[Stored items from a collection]
========================
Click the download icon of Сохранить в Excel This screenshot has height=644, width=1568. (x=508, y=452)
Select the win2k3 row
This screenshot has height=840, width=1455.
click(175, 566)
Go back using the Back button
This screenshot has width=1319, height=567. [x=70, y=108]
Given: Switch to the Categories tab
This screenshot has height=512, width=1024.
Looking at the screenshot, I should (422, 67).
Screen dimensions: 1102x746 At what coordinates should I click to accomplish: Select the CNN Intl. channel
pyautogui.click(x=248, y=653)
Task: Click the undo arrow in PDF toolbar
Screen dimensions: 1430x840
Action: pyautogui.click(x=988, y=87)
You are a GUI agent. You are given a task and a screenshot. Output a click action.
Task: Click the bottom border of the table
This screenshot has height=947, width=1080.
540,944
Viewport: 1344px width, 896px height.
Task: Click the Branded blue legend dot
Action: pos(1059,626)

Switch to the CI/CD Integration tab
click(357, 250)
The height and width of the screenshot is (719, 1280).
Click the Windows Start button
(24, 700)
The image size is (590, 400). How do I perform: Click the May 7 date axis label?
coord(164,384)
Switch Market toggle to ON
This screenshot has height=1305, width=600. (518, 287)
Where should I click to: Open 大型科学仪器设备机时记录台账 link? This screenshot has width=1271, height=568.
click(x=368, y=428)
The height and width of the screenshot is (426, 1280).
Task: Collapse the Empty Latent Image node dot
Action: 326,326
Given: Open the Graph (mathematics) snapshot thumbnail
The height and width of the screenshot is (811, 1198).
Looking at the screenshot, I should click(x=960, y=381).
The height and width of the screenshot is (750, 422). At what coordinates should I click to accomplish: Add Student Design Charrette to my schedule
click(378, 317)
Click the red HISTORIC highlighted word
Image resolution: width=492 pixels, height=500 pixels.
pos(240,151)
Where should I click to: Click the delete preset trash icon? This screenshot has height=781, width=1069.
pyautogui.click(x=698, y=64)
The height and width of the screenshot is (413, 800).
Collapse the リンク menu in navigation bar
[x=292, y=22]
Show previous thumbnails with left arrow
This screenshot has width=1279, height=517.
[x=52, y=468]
========================
-- Problem statement --
Whenever "arrow" occurs in a line above, copy that line.

-- Solution for this task --
Task: Click the undo arrow in PDF toolbar
Show previous thumbnails with left arrow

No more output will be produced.